**Data extract:**
* * *
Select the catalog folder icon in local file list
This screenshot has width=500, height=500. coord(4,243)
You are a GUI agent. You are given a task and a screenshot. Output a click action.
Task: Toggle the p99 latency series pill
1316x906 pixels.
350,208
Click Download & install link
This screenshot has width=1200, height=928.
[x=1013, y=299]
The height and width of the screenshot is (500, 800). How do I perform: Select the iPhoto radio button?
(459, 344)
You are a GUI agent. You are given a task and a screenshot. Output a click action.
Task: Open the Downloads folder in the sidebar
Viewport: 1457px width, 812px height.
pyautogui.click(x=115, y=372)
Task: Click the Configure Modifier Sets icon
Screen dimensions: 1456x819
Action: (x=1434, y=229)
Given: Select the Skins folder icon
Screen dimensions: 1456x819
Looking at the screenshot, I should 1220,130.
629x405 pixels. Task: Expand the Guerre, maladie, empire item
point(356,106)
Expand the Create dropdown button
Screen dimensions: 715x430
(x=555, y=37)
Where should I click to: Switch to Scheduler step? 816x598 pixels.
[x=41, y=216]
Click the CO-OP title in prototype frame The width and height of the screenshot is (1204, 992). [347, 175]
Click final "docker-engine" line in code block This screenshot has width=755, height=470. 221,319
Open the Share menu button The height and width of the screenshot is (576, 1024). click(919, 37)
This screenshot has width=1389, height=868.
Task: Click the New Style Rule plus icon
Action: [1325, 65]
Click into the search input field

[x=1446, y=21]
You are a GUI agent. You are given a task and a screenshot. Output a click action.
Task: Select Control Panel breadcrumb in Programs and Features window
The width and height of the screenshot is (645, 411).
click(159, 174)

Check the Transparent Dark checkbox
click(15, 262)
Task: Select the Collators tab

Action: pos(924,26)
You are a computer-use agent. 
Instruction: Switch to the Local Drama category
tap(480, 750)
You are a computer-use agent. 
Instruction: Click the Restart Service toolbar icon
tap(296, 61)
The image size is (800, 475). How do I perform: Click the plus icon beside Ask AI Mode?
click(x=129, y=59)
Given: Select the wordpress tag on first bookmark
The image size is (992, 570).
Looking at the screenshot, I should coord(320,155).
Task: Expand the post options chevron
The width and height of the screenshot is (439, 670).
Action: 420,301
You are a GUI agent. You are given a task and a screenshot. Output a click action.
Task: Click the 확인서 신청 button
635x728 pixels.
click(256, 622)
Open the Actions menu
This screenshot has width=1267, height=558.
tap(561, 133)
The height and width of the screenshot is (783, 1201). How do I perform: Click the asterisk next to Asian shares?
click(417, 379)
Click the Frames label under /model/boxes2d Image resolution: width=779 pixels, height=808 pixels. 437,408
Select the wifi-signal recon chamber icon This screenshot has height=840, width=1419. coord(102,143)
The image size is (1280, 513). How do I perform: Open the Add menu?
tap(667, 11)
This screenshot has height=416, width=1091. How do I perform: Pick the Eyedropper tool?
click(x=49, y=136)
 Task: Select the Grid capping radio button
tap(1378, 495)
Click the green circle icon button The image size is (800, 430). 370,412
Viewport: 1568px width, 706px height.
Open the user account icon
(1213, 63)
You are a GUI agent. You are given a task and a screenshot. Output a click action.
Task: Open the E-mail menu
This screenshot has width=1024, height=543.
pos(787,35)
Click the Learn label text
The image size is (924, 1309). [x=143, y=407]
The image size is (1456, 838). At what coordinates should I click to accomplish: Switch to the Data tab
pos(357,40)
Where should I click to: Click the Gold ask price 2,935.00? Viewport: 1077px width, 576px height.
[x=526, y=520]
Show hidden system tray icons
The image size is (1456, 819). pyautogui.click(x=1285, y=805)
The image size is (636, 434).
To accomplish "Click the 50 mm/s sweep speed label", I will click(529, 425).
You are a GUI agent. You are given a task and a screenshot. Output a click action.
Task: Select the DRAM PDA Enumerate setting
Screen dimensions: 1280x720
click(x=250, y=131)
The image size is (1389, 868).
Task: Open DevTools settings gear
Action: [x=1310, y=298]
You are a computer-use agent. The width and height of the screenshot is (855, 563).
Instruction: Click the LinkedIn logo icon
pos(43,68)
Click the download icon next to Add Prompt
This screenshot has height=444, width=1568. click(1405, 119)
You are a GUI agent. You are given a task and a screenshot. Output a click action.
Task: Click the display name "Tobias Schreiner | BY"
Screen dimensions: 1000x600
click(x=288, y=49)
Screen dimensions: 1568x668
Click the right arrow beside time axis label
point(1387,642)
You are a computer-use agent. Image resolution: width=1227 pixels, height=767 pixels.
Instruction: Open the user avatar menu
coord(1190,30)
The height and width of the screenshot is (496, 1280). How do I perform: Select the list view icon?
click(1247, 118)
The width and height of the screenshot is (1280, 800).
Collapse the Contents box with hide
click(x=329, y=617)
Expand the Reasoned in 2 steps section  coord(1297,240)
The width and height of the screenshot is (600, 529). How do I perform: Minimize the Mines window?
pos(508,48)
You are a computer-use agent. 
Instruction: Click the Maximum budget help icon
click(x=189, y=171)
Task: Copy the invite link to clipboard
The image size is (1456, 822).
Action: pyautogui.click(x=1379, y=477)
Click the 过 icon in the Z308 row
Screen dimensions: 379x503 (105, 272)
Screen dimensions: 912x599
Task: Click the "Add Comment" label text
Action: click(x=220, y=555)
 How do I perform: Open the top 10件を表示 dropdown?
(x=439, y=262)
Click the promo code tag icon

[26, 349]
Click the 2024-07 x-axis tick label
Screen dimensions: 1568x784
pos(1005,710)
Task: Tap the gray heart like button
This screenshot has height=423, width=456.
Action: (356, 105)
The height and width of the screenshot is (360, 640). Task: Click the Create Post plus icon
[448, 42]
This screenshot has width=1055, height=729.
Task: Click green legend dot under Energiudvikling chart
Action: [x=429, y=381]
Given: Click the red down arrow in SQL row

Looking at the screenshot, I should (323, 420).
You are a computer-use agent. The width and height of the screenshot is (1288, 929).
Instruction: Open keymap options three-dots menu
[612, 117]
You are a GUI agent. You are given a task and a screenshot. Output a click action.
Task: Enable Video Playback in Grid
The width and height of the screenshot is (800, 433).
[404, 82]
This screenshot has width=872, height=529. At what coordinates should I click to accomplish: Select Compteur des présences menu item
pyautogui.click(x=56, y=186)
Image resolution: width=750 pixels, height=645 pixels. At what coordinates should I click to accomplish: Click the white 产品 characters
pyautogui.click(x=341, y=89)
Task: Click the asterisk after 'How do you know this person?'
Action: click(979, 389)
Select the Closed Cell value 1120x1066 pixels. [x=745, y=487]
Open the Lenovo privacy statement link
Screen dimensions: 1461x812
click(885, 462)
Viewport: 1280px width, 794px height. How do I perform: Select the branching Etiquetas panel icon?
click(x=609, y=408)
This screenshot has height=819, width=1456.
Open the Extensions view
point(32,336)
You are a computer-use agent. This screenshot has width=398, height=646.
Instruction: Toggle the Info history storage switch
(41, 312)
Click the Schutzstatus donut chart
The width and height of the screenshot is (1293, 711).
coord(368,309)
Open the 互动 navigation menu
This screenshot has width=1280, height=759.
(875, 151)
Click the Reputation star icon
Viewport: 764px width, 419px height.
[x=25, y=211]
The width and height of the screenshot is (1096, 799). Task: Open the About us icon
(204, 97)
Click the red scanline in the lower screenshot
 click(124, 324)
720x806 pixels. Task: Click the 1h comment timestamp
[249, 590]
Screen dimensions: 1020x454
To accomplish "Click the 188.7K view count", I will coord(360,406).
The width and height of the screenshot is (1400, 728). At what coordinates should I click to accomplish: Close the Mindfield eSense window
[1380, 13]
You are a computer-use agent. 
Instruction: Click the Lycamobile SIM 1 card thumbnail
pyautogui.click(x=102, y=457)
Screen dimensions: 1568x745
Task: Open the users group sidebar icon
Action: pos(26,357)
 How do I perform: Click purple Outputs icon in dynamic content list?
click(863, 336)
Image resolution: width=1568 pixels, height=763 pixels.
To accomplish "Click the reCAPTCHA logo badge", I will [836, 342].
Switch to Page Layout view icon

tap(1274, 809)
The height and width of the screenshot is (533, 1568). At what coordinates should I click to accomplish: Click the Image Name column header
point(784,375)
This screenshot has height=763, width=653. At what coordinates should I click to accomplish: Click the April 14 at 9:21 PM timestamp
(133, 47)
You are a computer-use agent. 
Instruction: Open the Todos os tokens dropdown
* * *
**What you should do:** Copy out the part of the items that opens with the line containing "Click the 2024-07 x-axis tick label" and closes with the line containing "pyautogui.click(x=56, y=186)", keeping every line exactly as it appears and including both of those lines.

**Result:**
Click the 2024-07 x-axis tick label
Screen dimensions: 1568x784
pos(1005,710)
Task: Tap the gray heart like button
This screenshot has height=423, width=456.
Action: (356, 105)
The height and width of the screenshot is (360, 640). Task: Click the Create Post plus icon
[448, 42]
This screenshot has width=1055, height=729.
Task: Click green legend dot under Energiudvikling chart
Action: [x=429, y=381]
Given: Click the red down arrow in SQL row

Looking at the screenshot, I should (323, 420).
You are a computer-use agent. The width and height of the screenshot is (1288, 929).
Instruction: Open keymap options three-dots menu
[612, 117]
You are a GUI agent. You are given a task and a screenshot. Output a click action.
Task: Enable Video Playback in Grid
The width and height of the screenshot is (800, 433).
[404, 82]
This screenshot has width=872, height=529. At what coordinates should I click to accomplish: Select Compteur des présences menu item
pyautogui.click(x=56, y=186)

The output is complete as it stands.